For the first few minutes of Cooking with Elvis you wonder where it’s going. And then you realise that all you’ve got to do is fasten your safety belt, hang on, and go along for the ride, on a roller coaster of emotions through some very dark places where the only part of your body that gets a flailing is your funny bone. But don’t you worry about that, because you’re in the sure hands of Lee Hall, a playwright who knows exactly what he’s doing. And, under Michael Gow’s direction, the fine ensemble cast — led by the exceptional Louise Brehmer in a stellar performance — is one quick step ahead of you all along the line.

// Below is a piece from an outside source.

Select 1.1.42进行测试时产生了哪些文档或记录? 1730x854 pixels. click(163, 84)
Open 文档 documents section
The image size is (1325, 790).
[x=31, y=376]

This is an English play, translated very effectively into the local scene, with a script that is insightful, cynical, warm, emotional, funny, fraught and — above all — as sharp-edged as the knife that gets brandished in increasingly threatening ways by Brehmer, as she gets into her stride. Brehmer sparkles as brightly as Elvis’s rhinestones in her role as teenage daughter Jill, who is not only our tour guide, but also both the core and the fulcrum around whom the action swirls.

To someone fairly fresh from seeing La Boite’s Salt, I found that Cooking with Elvis had an added resonance. Consider the fact that Elvis happens to be about food, cooking and gastronomy as a metaphor for a dysfunctional relationship between a daughter who is the foodaholic chef reigning supreme in the household kitchen that is the main setting for the play, and a mother who is switched off from reality. Any of that sound at all familiar? Trust me, it is. What I, as a woman, found particularly interesting, then, is the fact that while Salt, which — readers may recall — didn’t really work for me, was written by a woman (Australian Peta Murray), Elvis — which really did (work for me) — was written by a man. Not to mention that Murray and Hall must have been beavering away at their overlapping themes on opposite sides of the globe at roughly the same time. Makes you stop and think.

Not too hard, though, because you certainly don’t want any distractions during the course of Elvis, which has far too much to capture your attention, including a number of extra and — under the circumstances — not surprising dimensions. There is, on the one hand, Jean-Marc Russ as Dad, a quadriplegic ex-Elvis impersonator. Russ not only does a moving line in random and not-so-random twitching in and around his wheel chair, but also adds a surreal note with his remarkably effective interpretation of the voice and pelvis of an ageing Elvis, and his progressive disintegration — during the course of the play — into a paranoia that is larded with some highly unpalatable views on grease and dietary excess.

And — ultimately literally — on the other hand, there is the extremely callow Coles Cake Supervisor, Stuart, played to slow-speaking, dim-witted perfection by Raymond Sullivan. At the beginning, it’s difficult to see where he could go in this part, but it becomes pretty clear, pretty quickly, that it is all the way. Led, initially, by the nose, and some other parts of his anatomy, by Mum. Not your everyday school-marm Mum, though, when played by the stunningly elegant Barbara Lowing whose bitter resentment at her circumstances has her lashing out with cutting wit and flawless timing at her daughter and anybody else in her firing line. As she tries frankly not to give a damn about anything by drowning her sorrows in drink and unsuitable sex, to compensate for a life destroyed by an accident to the husband who had already been a destructive force when whole.

With all of that going on, the music itself shouldn’t be overlooked. As arranged by composer/sound designer Pete Godwin, this revisiting of the territory of Graceland’s King is nostalgia that is both shaken and stirred with an acerbic twist. It goes well with all those X-rated bits that you might have read about, full-frontal nudity, variations on a sexual theme, and language. None of which, judging by the laughter throughout, and the enthusiastic applause at the end of the play, the audience on the night that I was there seemed to see as gratuitous or problematical. Rather, it was all just part of a remarkably absorbing hour and three-quarters whose flow — happily — was not interrupted by an interval.

My only quibbling footnote is that Elvis could take a leaf out of Salt’s book in terms of consistency in its use of food, as a visible part of the play. In particular, why on earth mime the adding of chopped onions to a pot, when every other item of food in this production is out there?